“Una nuova alba per l’Europa”, con queste parole i presidenti delle istituzioni europee Charles Michel (Consiglio), David Sassoli (Parlamento) e Ursula Von Der Leyen (Commissione) commentano l’esito della giornata del 21 luglio 2020. Questa data sancisce l’inizio di una nuova Europa: dopo quattro giorni di tumultuose trattative, il Consiglio Europeo, che riunisce i capi di Stato e di governo dei 27 paesi membri, ha raggiunto un accordo su composizione e risorse del prossimo bilancio europeo (valido per il periodo 2021-2027) e soprattutto sul Next generation EU, fondo più noto con il nome di Recovery Fund, nato per aiutare le economie europee piegate dall’emergenza Covid.

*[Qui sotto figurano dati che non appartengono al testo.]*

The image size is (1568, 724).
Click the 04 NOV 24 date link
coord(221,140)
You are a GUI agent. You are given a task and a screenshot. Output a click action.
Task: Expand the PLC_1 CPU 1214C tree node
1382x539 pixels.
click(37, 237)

Si tratta di un accordo senza precedenti: per la prima volta nella storia, i singoli paesi membri danno mandato alla Commissione europea di creare un debito comune per una somma davvero ingente: 750 miliardi di euro. Tale enorme cifra si va tra l’altro a sommare alle altre misure già messe in campo dall’Ue per supportare gli Stati membri nel fronteggiare la crisi economica: 540 miliardi di euro di prestiti e garanzie per supportare la sanità (fondi del Mes), tutelare i lavoratori (programma Sure) e sostenere le imprese (Bei).

L’utilizzo delle risorse del Fondo per la ripresa sarà vincolato alla adozione di efficaci riforme strutturali che convergano sugli obiettivi di sviluppo individuati dal Piano (in primis sostenere economicamente le aziende europee di settori, regioni e paesi più colpiti, rivitalizzare il mercato unico europeo, supportare investimenti in settori strategici con attenzione particolare ai temi delle transizioni green e digitale, rafforzare la sicurezza sanitaria). Ci sarà, contestualmente, una continua vigilanza da parte di Consiglio e Commissione europea sulle modalità di investimento delle risorse messe a disposizione.
Tale condizionalità per l’uso dei fondi, che ha alimentato un ampio dibattito politico interno circa la presunta perdita di sovranità del governo nazionale, è invece apprezzata da manager e dirigenti italiani. Oltre i due terzi degli executive che hanno partecipato all’indagine “Italia 2021 il Next Normal degli Italiani – Executive Survey“ dell’Ufficio Studi Ancc-Coop ritengono, infatti, che la richiesta di un piano di riforme nazionali come pre-condizione per accedere alle risorse permetterà di fare una migliore programmazione della spesa; al contrario solo una quota minore (31%) pensa che i vincoli posti da Bruxelles limiteranno l’utilizzo dei fondi e ne ridurranno l’effettiva utilità.
Del Recovery Fund all’Italia va la porzione più grande in quanto è stata definita dai vertici a Bruxelles come il paese europeo maggiormente colpito dal Covid. Parliamo di circa 209 miliardi di euro (il 28% del totale), di cui 81 miliardi di euro di sussidi a fondo perduto e 127 miliardi di euro di prestiti (da restituire comunque a condizioni favorevoli). Un pacchetto che nel complesso vale ben il 12% del Pil del nostro Paese. A seguire la Spagna (140 miliardi di euro), il secondo paese più colpito dagli effetti economici della pandemia, e poi Polonia e Francia.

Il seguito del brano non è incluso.